[The data]
•••••

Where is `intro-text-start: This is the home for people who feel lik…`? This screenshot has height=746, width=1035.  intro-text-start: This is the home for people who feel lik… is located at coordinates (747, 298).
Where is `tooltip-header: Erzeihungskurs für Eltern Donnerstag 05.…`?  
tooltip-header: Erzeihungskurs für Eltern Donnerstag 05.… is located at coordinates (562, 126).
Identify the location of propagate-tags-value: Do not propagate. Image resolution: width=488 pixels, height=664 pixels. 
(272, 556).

•••••

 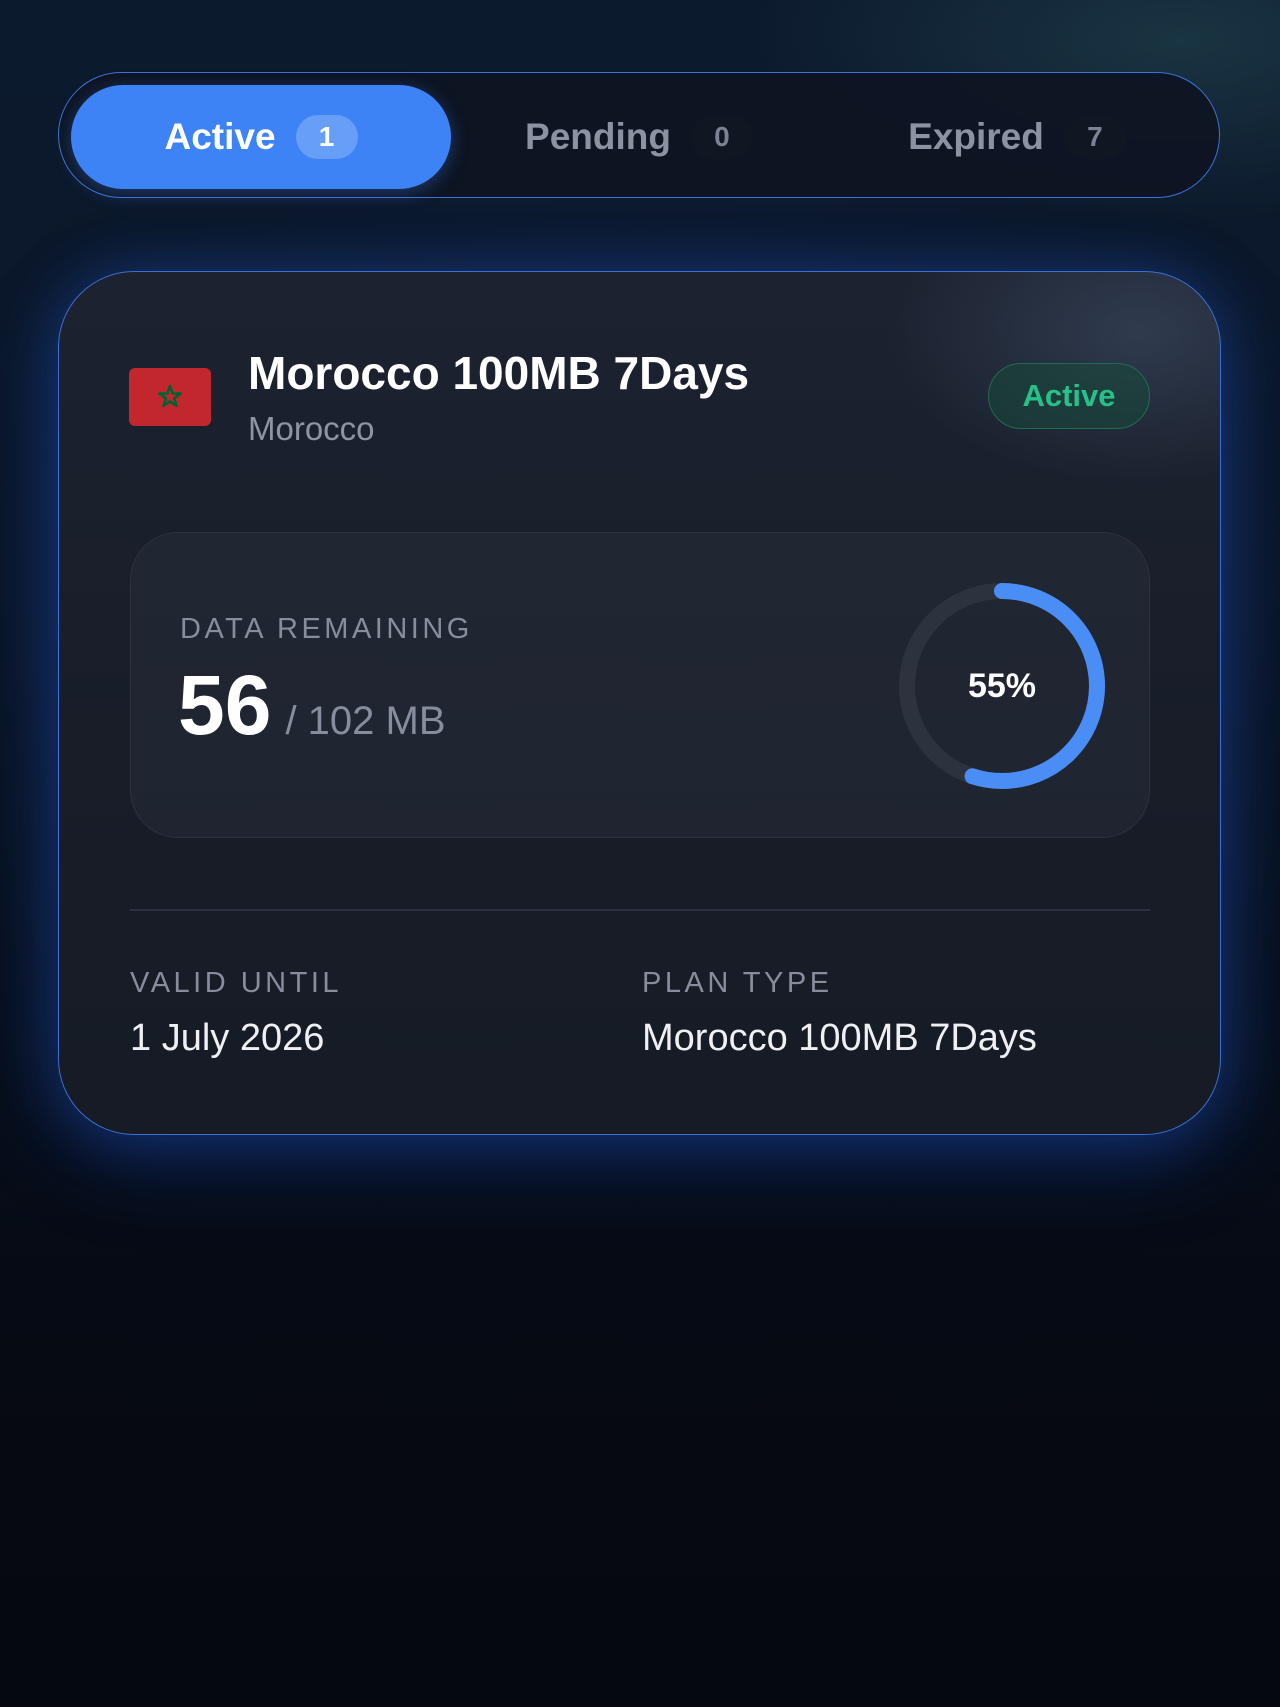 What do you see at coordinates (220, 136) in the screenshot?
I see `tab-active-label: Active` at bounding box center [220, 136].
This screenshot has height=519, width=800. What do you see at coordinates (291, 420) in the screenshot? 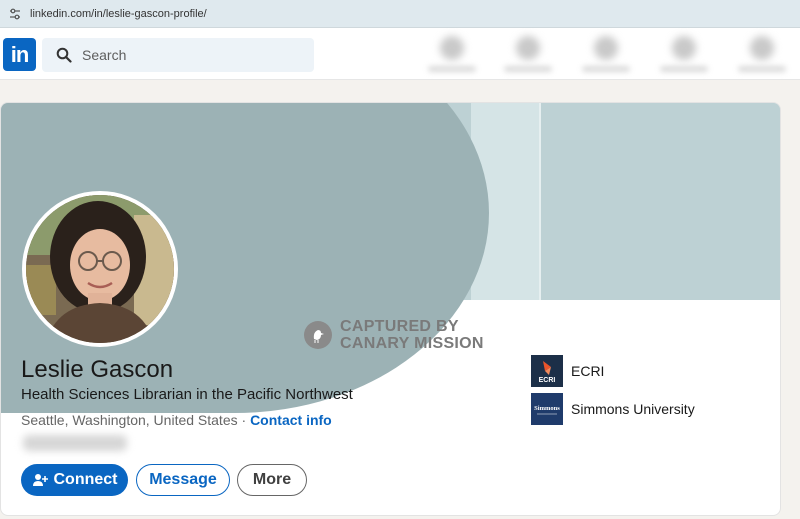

•••••

[Work request] Rewrite the lines starting at the one that contains "Identify the location" and ending at the one that contains "(272, 556)." as a Markdown table with the columns Number and Line, giving each nonblank line its own numbered row.

[Answer to the problem]
| Number | Line |
|---|---|
| 1 | Identify the location of propagate-tags-value: Do not propagate. Image resolution: width=488 pixels, height=664 pixels.  |
| 2 | (272, 556). |